Bloomdoggle – ‘Green’ Energy Company Paid Workers in Pesos

What would you do to a couple of rich guys who brought workers in from Mexico illegally to work in their state of the art manufacturing plant and paid them only $2.66 an hour? What if they brought them in on a travel visa, not a work visa, making it illegal for them to work in this country? What if they paid them by direct deposit into a bank in Mexico, as opposed to an American bank subject to American regulators? Do you:

A: Fine them into bankruptcy for violating U.S. immigration laws and ripping off hard-working laborers?

B: Fine them into bankruptcy while fully prosecuting them and using them as an example with a multimedia national PerpWalk?

C: Quietly let them off with a $6,100 civil penalty fine?

The reason this column exists is because you are not in a position of power to pick “A” or “B.”

Eric Kurhi and Brandon Bailey reported in the San Jose Mercury News that Mexicans were bussed 1,300 miles into northern California to do welding and other jobs for Bloom Energy, a “green” company that has received a lot of praise for its fuel-cell technology. I presume it was for jobs U.S. citizens within a 1,300-mile radius of heavily liberal, wealthy Democratic Sunnyvale, California, refuse to do.

The men worked 51 hours a week and were not paid overtime.
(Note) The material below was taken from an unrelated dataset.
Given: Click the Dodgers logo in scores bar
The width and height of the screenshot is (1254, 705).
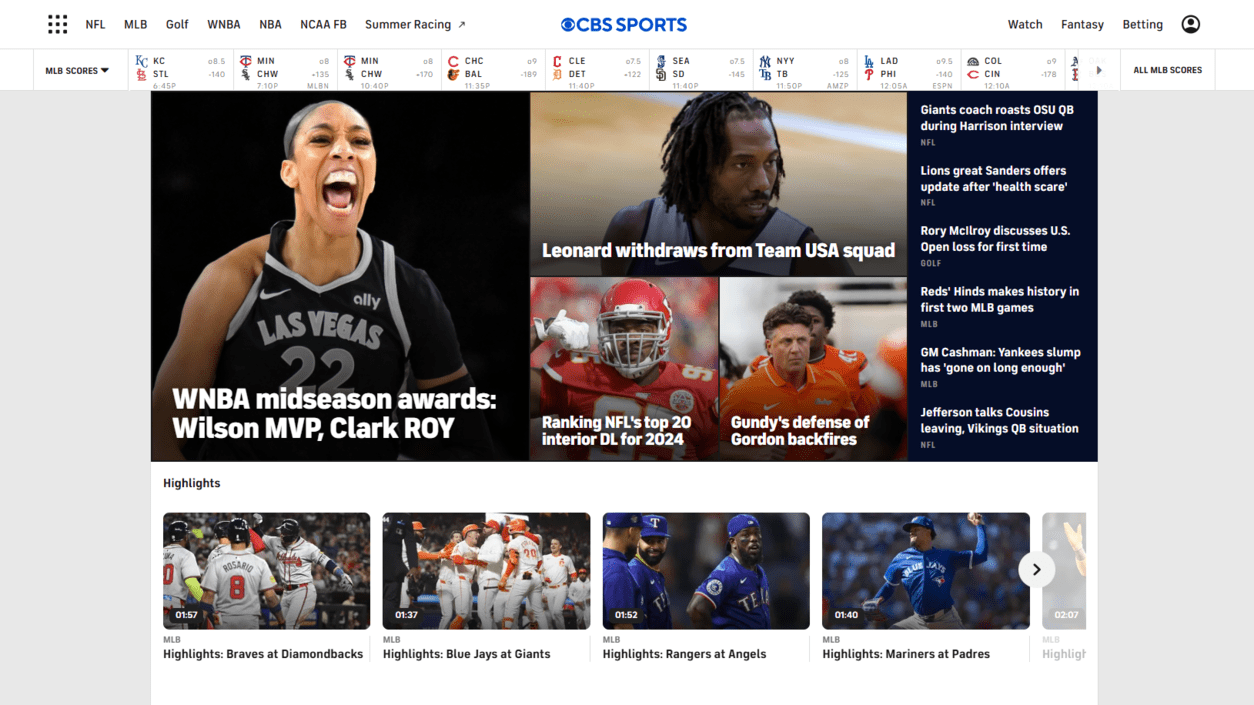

They were provided fabulous motel accommodations and 50 dollars cash each day for meals. Cash is, quite coincidentally, difficult to trace. If any of this appears to be accidental and certainly nothing like high-end human smuggling, consider the method of payment. The workers were not paid in U.S. dollars or in U.S. checks that might be easily traced. They were paid their handsome $2.66 per hour in pesos via transfers to a bank in Chihuahua, Mexico.

Bloom insists the illegal visas, the low pay, the bus, the bank transfers in Chihuahua, the cash for meals – every bit of it is just some terrible coincidence that could not possibly be planned, otherwise they’d be guilty of illegal immigrant smuggling. We certainly cannot believe that the wonderful people who happen to deposit millions of dollars from U.S. taxpayers to offset the real cost of the energy they sell would do anything untoward. After all, Bloom Energy is “green,” well-connected to the Democratic Party and its crony capitalist connections stretch from Sunnyvale, California, to Delaware.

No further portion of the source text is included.